I presume it's not possible to go down to the next lower geometry given the time the P2 has taken???
This is a pretty solid argument. And from what I understand of the new interrupt scheme and hubex (which would see better performance in jumps, btw), 8 cogs are pretty effective. Then when you also consider hub<->pin throughput, fast P2-to-P2 comms would be a viable solution for those who need more than 8 cogs.
We've made the COGS really useful again. Seems like this dilemma comes up at some level of COG utility.
I also vote, in advance of the question, to be conservative with the Smart Pins. There will be some things we need them to do, so that has to get done. But if it comes down to the pins trumping COGS and RAM? Make them a little less smart.

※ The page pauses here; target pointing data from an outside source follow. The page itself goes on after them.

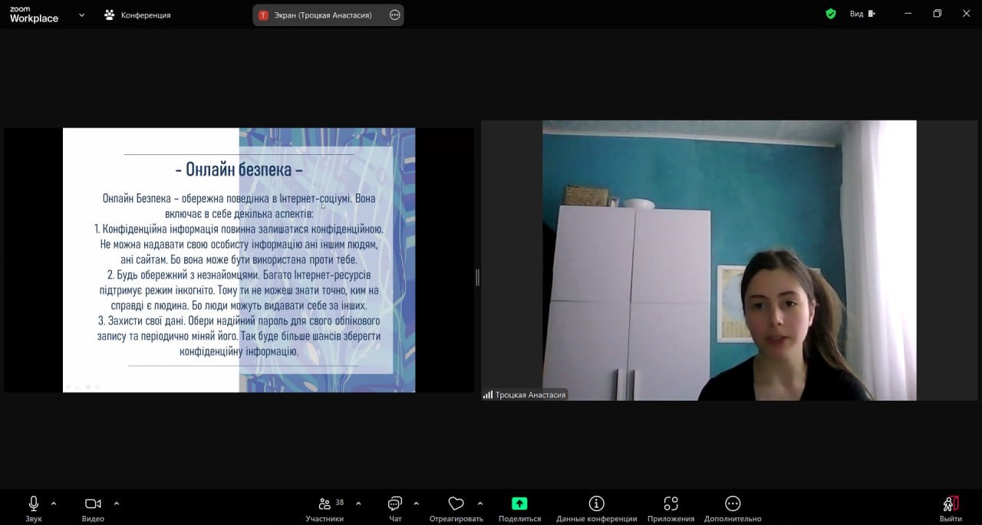Click the green encryption shield icon

tap(831, 14)
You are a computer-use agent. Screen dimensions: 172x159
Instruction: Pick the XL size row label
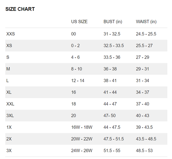[9, 92]
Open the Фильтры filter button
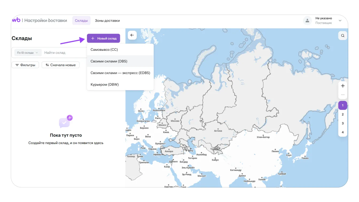359x202 pixels. pyautogui.click(x=25, y=65)
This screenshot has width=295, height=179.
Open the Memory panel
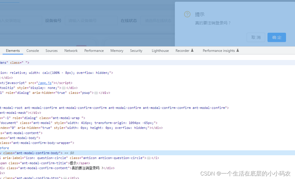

In other words, once the COGS and RAM are a lock, let's make sure they stay locked and live with what's left for Smart Pins.
As long as it's not gonna end up hot, and we don't end up doing this again, I'm good either way any of this goes, as long as it means we get a chip this go around.
I'm itching to see how well HubExec works with the 16-way egg beater latencies. But I'd not want to sacrifice the RAM just to see that.
Internal routing looks easier with 12 than with 16 anyway.